Su obra poética se caracteriza por una mirada introspectiva y existencial, donde la naturaleza, la memoria, la infancia y la condición humana aparecen con un lenguaje claro, sensible y profundamente reflexivo. Kontio suele combinar lo cotidiano con lo metafísico, creando una poesía de gran resonancia emocional.
Debutó como poeta en los años 90 y ha publicado numerosos libros que lo han consolidado como una voz importante en la literatura finlandesa actual. También ha trabajado como guionista y ha sido una figura activa en el ámbito cultural de su país.
Entre sus libros más conocidos se encuentran Pelon maantiede (La geografía del miedo), Verlaine y Tuulenhaltija.

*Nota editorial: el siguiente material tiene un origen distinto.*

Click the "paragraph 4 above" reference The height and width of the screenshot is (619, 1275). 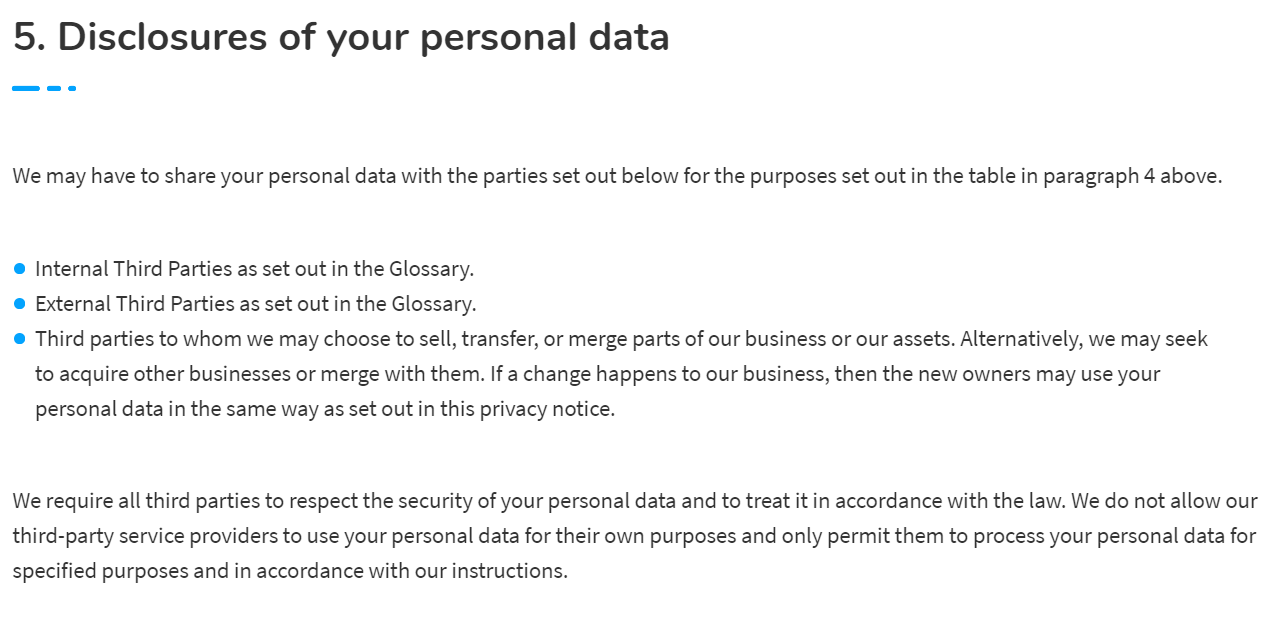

Su obra ha sido traducida a varios idiomas europeos.
La poesía de Kontio se mueve entre la melancolía y la lucidez, con una sensibilidad especial hacia lo frágil: los animales, los recuerdos de infancia y los silencios de la vida cotidiana.

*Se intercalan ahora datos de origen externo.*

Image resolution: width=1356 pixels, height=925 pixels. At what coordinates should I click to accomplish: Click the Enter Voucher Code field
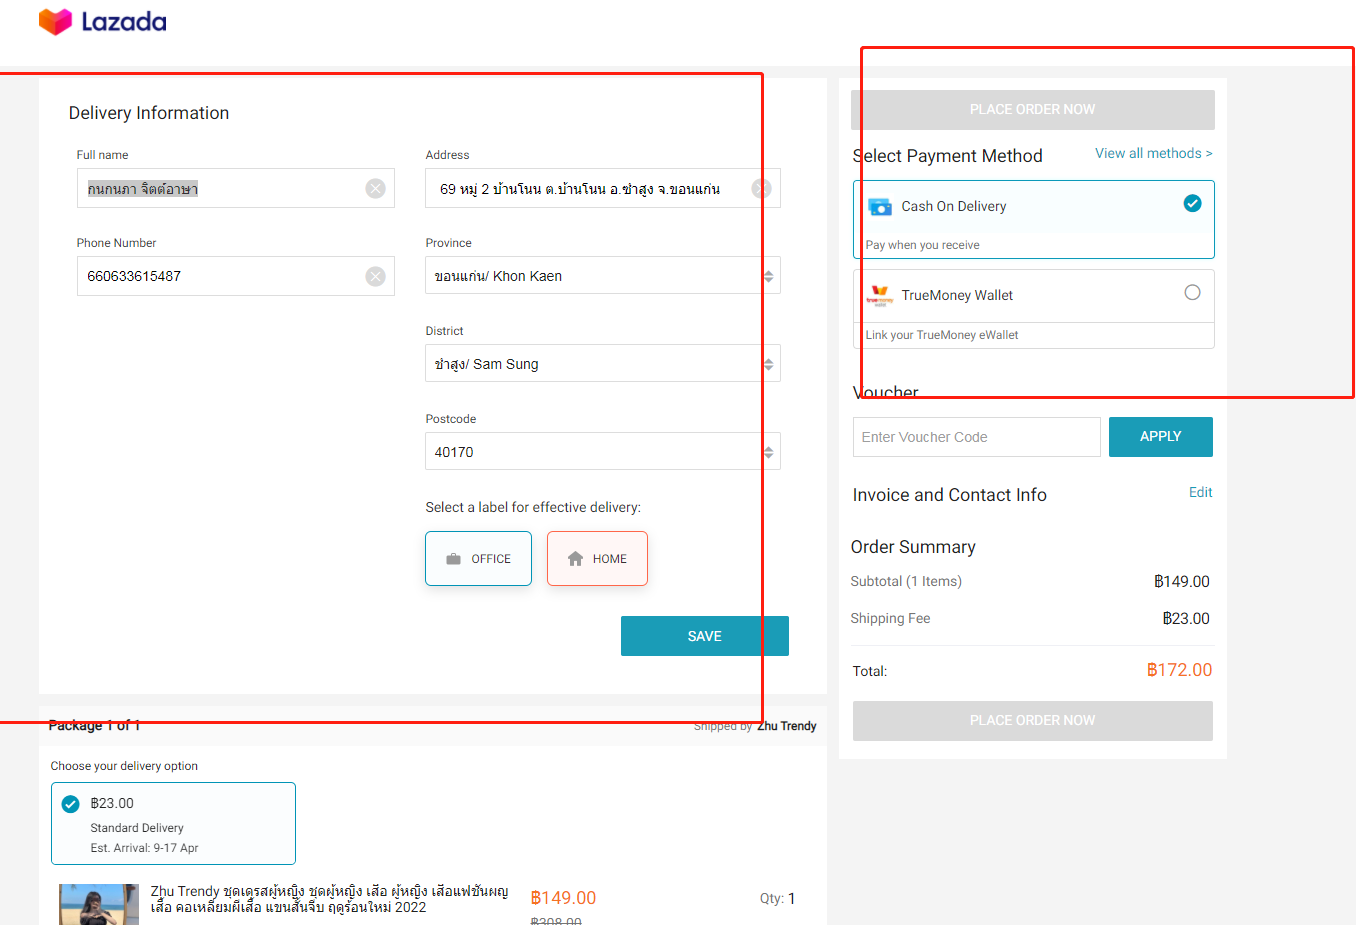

CAMINÉ Caminé a través de dos mil años, más de un kilo de tierra incultivable en las botas, en las retinas escarcha que todo acerca. Caminé como por un mercado, entre el espacio de las tiendas y los cafés, de los tenderos y pescados. Con pasos milenarios caminé sobre la piedra gélida, resbalando contra el invierno y las noches de Walborg ya coaguladas por la aurora boreal, en ellas se bebía helada aguamiel desde las cuencas de unos ojos de niños. Es sorprendente que permanezcan todos en esas piedras entre el mercado soñoliento que se despierta, un paso aquí, otro allá, mil invenciones y diez millares de asesinatos, uno encima del otro. Todavía hablas de lo que fue - mi amigo, mi madre, mi maestro - de lo que estuvo y está aquí en un pasado convertido en estatua. Caminé sobre dos mil imágenes, por encima de piedras y de escamas heladas, murciélagos gritando en mis talones. . Traducción: Coral Bracho y Tarja Roinila KULJIN Kuljin kahdentuhannen vuoden halki, saappaissa toista litraa joutomaata, verkkokalvoilla kuuraa, joka tuo kaiken liki. Kuljin niin kuin olisin kulkenut torilla, puotien, kahviloiden, kalojen ja kauppiaiden avaruudessa. Kuljin tuhatvuotisin askelin jäätyneellä kivellä, liukastellen kaamoksiin ja revontulien hyytämiin valpurinöihin, joissa juotiin jäistä simaa lasten silmäkuopista. Että ne kaikki ovat tämän uinuvan ja heräävän torin mukuloissa, askel siellä toinen täällä, tuhat keksintöä ja kymmenentuhatta murhaa toinen toistensa päällä. Vieläkö puhut siitä mikä oli - ystäväni, äitini, opettajani - siitä mikä oli ja on tässä patsoittuneessa menneisyydessä. Kuljin kahdentuhannen kuvan päällä, jäätyneiden kivien ja suomujen päällä, lepakot kantapäissäni kirkuen.